Rispetto al 2015 l’andamento resta comunque positivo, in aumento del 2,2%, grazie alla spinta degli acquisti alimentari (che crescono del 3,7%) e delle vacanze pasquali, cadute con un mese di anticipo.

Risulta migliore la situazione dei servizi in generale, in espansione dello 0,3% nel primo trimestre rispetto al periodo precedente, trainati da commercio all’ingrosso e trasporto aereo.

L’ufficio studi di Confcommercio legge negli ultimi indicatori congiunturali “un leggero rallentamento dell’attività economica” mentre, per il futuro del commercio al dettaglio, Federdistribuzione indica che non ci sono segnali positivi fino alla metà di maggio.

“Con questi ritmi, ci vorranno cinque anni per tornare ai livelli del 2009”, commenta Confesercenti ricordando che i piccoli negozi continuano a chiudere a un ritmo di più di mille al mese.

Più ottimista, la Coldiretti, indica che le vendite al dettaglio per i prodotti alimentari aumentano su base annua in tutte le forme distributive dai discount (+4,6%) alle piccole botteghe (+2,8%). Per una volta, le associazioni dei consumatori si schierano al fianco dei negozianti, con il Codacons che osserva come “il commercio continua a soffrire e i consumi non ripartono, a dispetto delle attese” e chiede misure per il settore.

La fuoriuscita dalla crisi, per Federconsumatori e Adusbef, è “ancora lunga e incerta.

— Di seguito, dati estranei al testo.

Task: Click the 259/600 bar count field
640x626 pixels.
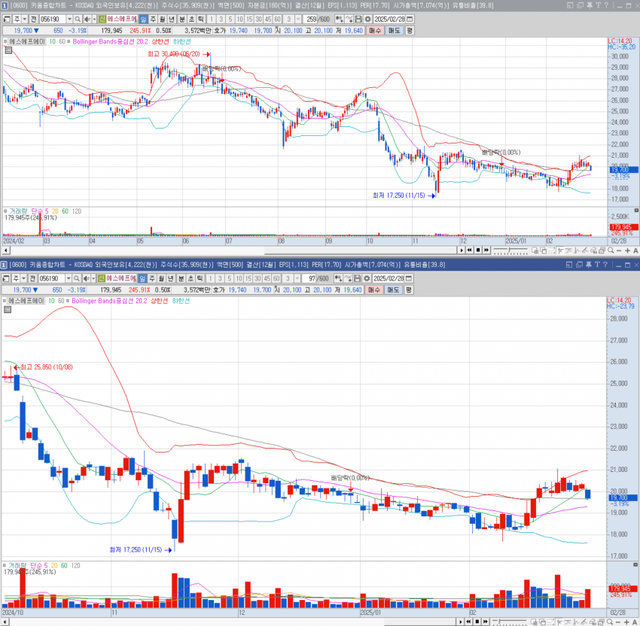Action: [x=317, y=19]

Un percorso fatto di molti ostacoli”. “Fino a che gli stipendi restano al palo le famiglie non ce la faranno ad arrivare alla fine del mese e i consumi resteranno congelati”, conclude l’Unione nazionale consumatori spronando il governo a rinnovare i contratti della pubblica amministrazione.

Su 8,3 milioni di persone in attesa del rinnovo, secondo i dati Istat, circa 2,9 milioni lavorano infatti nel pubblico impiego, che sconta da sette anni il blocco della contrattazione. Hanno il contratto scaduto complessivamente oltre sei dipendenti su dieci (il 64,1%) e l’attesa media per il rinnovo, calcolata sul totale dei lavoratori, supera i due anni, toccando il valore record di 24,3 mesi (erano 20,5 un anno fa).

L’importanza dei rinnovi dei contratti per contrastare la deflazione è stata sottolineata di recente dal governatore della Banca d’Italia, Ignazio Visco. Visco ha detto che in alcuni degli ultimi rinnovi “si prevede che una parte dei futuri aumenti salariali sia rivista al ribasso nel caso in cui l’inflazione scenda al di sotto delle attuali previsioni” e che questo schema, se adottato in maniera generalizzata, abbasserebbe “significativamente” il tasso di crescita dei salari finendo per pesare su un’inflazione già negativa.